Find the distance between parallel planes

[MarkSA]

Hello,

Q: Find the distance between parallel planes x-5y-z=1 and 5x-25y-5z=-3. I know these are parallel since the normal vector of the 2nd plane is a multiple of the normal vector of the 1st plane.

For this problem, I believe I need to use an equation from the book. D = |comp b onto n| = |n dot b|/|n|
This is I believe the scalar projection of b onto n. n is supposed to be the normal vector (yet I have two in this case due to the two planes above? would I just use the one with the multiple factored out <1,-5,-1> or does it not matter?)
But I can't find any real definition of what 'b' is or how to derive it.

Any idea? Thanks.

 

[pka]

Find a point P on one of the planes and a point Q on the other plane.
Use the vector \(\displaystyle \overrightarrow {PQ}\) as your vector b in the formula.

 

[MarkSA]

thanks for the reply.
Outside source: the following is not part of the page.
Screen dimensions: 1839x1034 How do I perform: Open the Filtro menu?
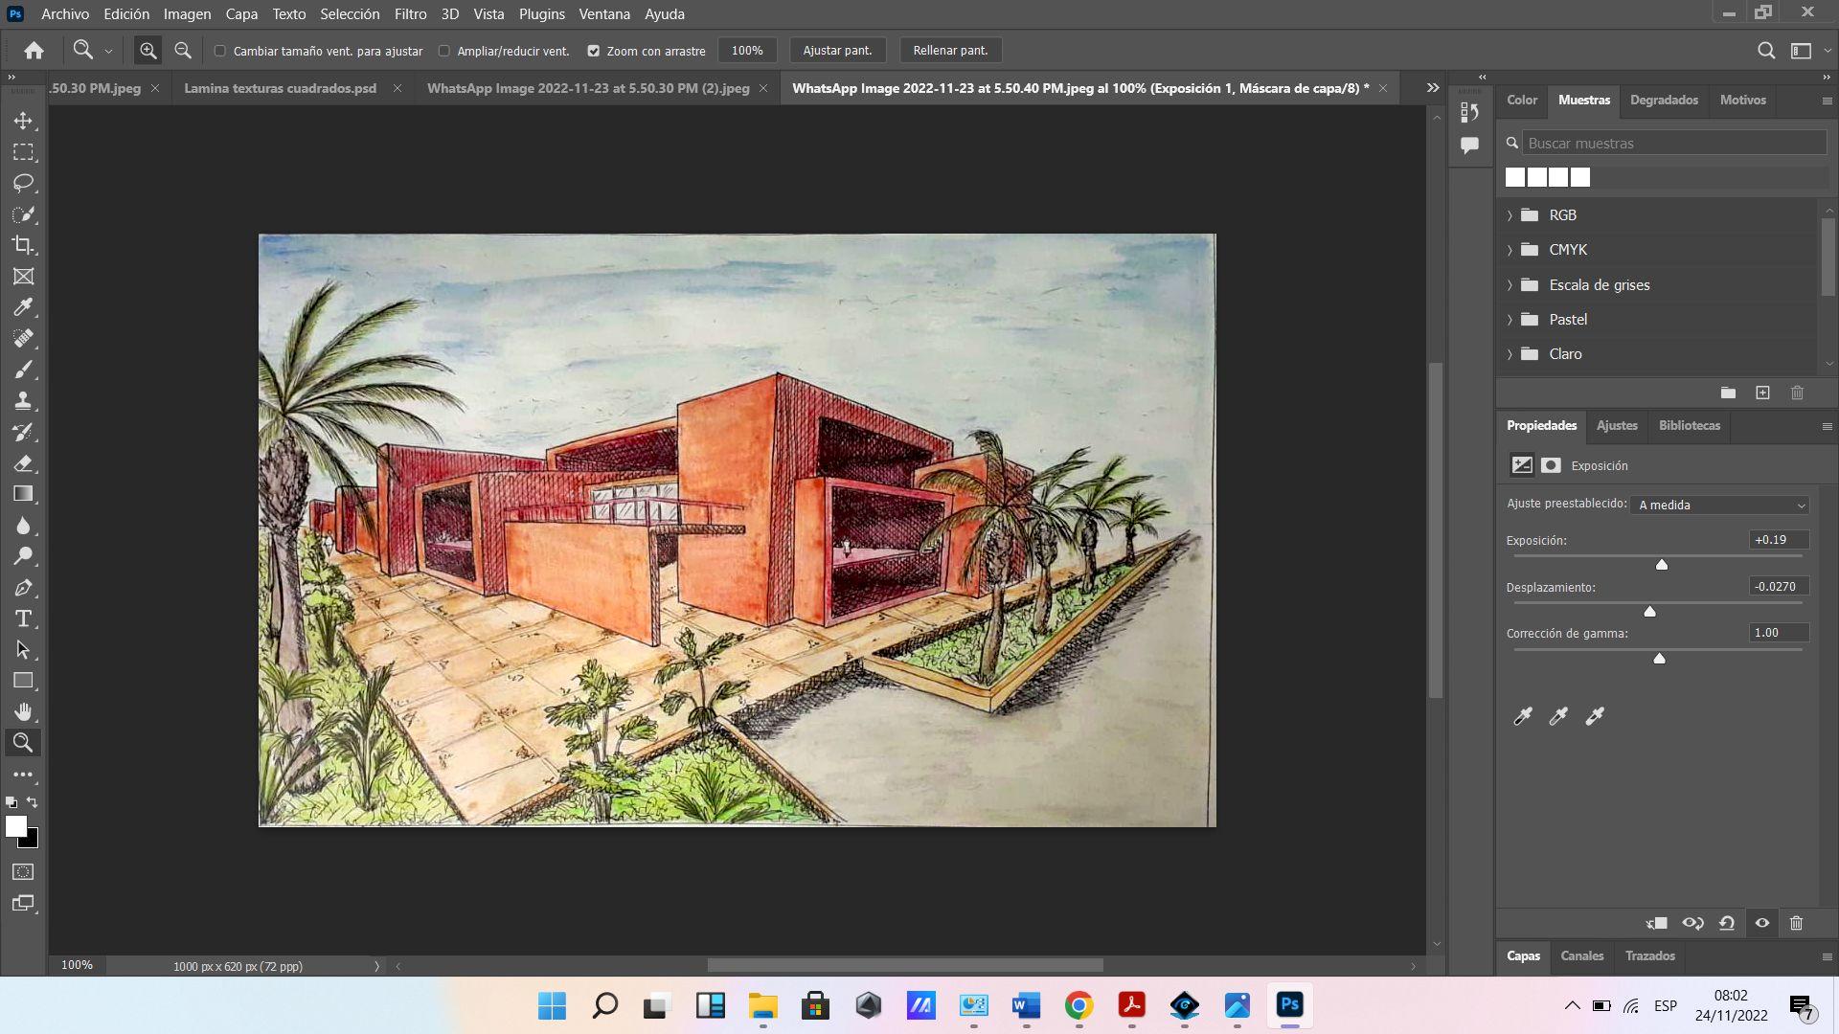click(x=410, y=14)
What would I use as the normal vector? (why?) I wish I could find a way to better visualize this, or understand it. It seems like in this chapter I am more memorizing what steps to do for each problem rather than actually learning why I should be doing them, which bothers me.

 

[pka]

Two parallel planes have the same normal.

 

[Deleted member 4993]

For ease of calculation (and visualization), I find the points on the planes at x = 0 and y = 0 (z calculated from the given equations).

 

[DR._Glockman]

Let a point in the first plane be(1,0,0), 1 = 1.

Then D = |ax+by+cz+d|/sqrt(a^2+b^2+c^2) (distance formula) = |5(1)+(-25)(0)+(-5)(0)+3|/sqrt[(5)^2+(-25)^2+(-5)^2]= 8[sqrt(3)]/45.